ACTION ITEM =
The records are to be restated in their entirety, word for word.

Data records
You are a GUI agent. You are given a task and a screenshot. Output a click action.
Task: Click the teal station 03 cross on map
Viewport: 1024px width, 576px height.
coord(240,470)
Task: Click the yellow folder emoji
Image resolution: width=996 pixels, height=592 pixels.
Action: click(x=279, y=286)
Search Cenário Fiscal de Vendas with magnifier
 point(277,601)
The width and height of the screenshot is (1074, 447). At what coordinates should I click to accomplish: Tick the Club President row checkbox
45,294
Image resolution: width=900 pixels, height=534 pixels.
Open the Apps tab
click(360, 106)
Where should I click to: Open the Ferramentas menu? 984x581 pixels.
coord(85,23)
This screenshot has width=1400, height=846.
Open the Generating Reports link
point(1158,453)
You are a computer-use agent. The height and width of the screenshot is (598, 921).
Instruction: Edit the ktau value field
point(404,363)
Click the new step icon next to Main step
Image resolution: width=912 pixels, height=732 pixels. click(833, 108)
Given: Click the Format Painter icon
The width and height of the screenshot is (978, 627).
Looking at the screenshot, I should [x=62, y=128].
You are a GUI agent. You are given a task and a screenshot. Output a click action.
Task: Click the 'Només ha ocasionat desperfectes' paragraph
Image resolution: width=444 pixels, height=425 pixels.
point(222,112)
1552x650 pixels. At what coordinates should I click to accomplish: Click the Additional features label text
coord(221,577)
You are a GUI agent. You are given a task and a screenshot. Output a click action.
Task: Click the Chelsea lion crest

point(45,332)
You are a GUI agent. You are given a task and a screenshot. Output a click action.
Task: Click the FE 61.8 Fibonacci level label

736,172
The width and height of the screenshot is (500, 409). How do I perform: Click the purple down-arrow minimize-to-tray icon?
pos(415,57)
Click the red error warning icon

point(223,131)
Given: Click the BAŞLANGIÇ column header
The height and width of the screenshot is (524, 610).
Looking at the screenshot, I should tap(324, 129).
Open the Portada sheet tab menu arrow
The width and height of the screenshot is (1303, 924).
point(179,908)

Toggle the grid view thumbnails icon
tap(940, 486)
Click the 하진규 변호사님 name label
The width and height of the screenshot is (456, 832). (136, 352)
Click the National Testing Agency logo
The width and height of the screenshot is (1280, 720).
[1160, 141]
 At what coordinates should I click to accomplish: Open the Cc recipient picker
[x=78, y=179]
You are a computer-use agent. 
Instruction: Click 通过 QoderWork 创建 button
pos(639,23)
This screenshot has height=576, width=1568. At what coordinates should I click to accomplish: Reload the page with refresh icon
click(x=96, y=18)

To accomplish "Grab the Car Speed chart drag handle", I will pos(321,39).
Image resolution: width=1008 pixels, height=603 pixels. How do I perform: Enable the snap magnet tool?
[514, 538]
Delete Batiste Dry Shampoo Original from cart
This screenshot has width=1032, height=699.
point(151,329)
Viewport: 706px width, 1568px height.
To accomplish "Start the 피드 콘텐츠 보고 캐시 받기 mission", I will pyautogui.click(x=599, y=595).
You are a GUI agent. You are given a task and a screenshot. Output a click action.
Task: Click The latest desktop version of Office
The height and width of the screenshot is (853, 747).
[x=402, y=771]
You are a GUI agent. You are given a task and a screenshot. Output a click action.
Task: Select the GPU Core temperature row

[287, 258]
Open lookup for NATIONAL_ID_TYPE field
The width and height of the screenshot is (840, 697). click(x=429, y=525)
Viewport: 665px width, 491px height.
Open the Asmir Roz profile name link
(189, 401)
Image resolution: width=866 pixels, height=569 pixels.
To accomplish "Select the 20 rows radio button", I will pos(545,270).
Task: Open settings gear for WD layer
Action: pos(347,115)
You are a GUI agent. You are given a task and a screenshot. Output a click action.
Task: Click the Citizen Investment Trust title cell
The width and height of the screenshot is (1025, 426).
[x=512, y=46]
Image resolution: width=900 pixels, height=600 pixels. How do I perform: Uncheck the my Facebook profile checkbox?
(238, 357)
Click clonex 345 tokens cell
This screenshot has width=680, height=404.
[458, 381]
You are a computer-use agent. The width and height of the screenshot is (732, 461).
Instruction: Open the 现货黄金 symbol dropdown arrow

SOLUTION BELOW =
You are a GUI agent. You are given a task and a screenshot. Output a click action.
Task: Click the teal station 03 cross on map
Viewport: 1024px width, 576px height.
coord(240,470)
Task: Click the yellow folder emoji
Image resolution: width=996 pixels, height=592 pixels.
Action: click(x=279, y=286)
Search Cenário Fiscal de Vendas with magnifier
 point(277,601)
The width and height of the screenshot is (1074, 447). At what coordinates should I click to accomplish: Tick the Club President row checkbox
45,294
Image resolution: width=900 pixels, height=534 pixels.
Open the Apps tab
click(360, 106)
Where should I click to: Open the Ferramentas menu? 984x581 pixels.
coord(85,23)
This screenshot has width=1400, height=846.
Open the Generating Reports link
point(1158,453)
You are a computer-use agent. The height and width of the screenshot is (598, 921).
Instruction: Edit the ktau value field
point(404,363)
Click the new step icon next to Main step
Image resolution: width=912 pixels, height=732 pixels. click(833, 108)
Given: Click the Format Painter icon
The width and height of the screenshot is (978, 627).
Looking at the screenshot, I should [x=62, y=128].
You are a GUI agent. You are given a task and a screenshot. Output a click action.
Task: Click the 'Només ha ocasionat desperfectes' paragraph
Image resolution: width=444 pixels, height=425 pixels.
point(222,112)
1552x650 pixels. At what coordinates should I click to accomplish: Click the Additional features label text
coord(221,577)
You are a GUI agent. You are given a task and a screenshot. Output a click action.
Task: Click the Chelsea lion crest

point(45,332)
You are a GUI agent. You are given a task and a screenshot. Output a click action.
Task: Click the FE 61.8 Fibonacci level label

736,172
The width and height of the screenshot is (500, 409). How do I perform: Click the purple down-arrow minimize-to-tray icon?
pos(415,57)
Click the red error warning icon

point(223,131)
Given: Click the BAŞLANGIÇ column header
The height and width of the screenshot is (524, 610).
Looking at the screenshot, I should tap(324, 129).
Open the Portada sheet tab menu arrow
The width and height of the screenshot is (1303, 924).
point(179,908)

Toggle the grid view thumbnails icon
tap(940, 486)
Click the 하진규 변호사님 name label
The width and height of the screenshot is (456, 832). (136, 352)
Click the National Testing Agency logo
The width and height of the screenshot is (1280, 720).
[1160, 141]
 At what coordinates should I click to accomplish: Open the Cc recipient picker
[x=78, y=179]
You are a computer-use agent. 
Instruction: Click 通过 QoderWork 创建 button
pos(639,23)
This screenshot has height=576, width=1568. At what coordinates should I click to accomplish: Reload the page with refresh icon
click(x=96, y=18)

To accomplish "Grab the Car Speed chart drag handle", I will pos(321,39).
Image resolution: width=1008 pixels, height=603 pixels. How do I perform: Enable the snap magnet tool?
[514, 538]
Delete Batiste Dry Shampoo Original from cart
This screenshot has width=1032, height=699.
point(151,329)
Viewport: 706px width, 1568px height.
To accomplish "Start the 피드 콘텐츠 보고 캐시 받기 mission", I will pyautogui.click(x=599, y=595).
You are a GUI agent. You are given a task and a screenshot. Output a click action.
Task: Click The latest desktop version of Office
The height and width of the screenshot is (853, 747).
[x=402, y=771]
You are a GUI agent. You are given a task and a screenshot. Output a click action.
Task: Select the GPU Core temperature row

[287, 258]
Open lookup for NATIONAL_ID_TYPE field
The width and height of the screenshot is (840, 697). click(x=429, y=525)
Viewport: 665px width, 491px height.
Open the Asmir Roz profile name link
(189, 401)
Image resolution: width=866 pixels, height=569 pixels.
To accomplish "Select the 20 rows radio button", I will pos(545,270).
Task: Open settings gear for WD layer
Action: pos(347,115)
You are a GUI agent. You are given a task and a screenshot. Output a click action.
Task: Click the Citizen Investment Trust title cell
The width and height of the screenshot is (1025, 426).
[x=512, y=46]
Image resolution: width=900 pixels, height=600 pixels. How do I perform: Uncheck the my Facebook profile checkbox?
(238, 357)
Click clonex 345 tokens cell
This screenshot has width=680, height=404.
[458, 381]
You are a computer-use agent. The width and height of the screenshot is (732, 461).
Instruction: Open the 现货黄金 symbol dropdown arrow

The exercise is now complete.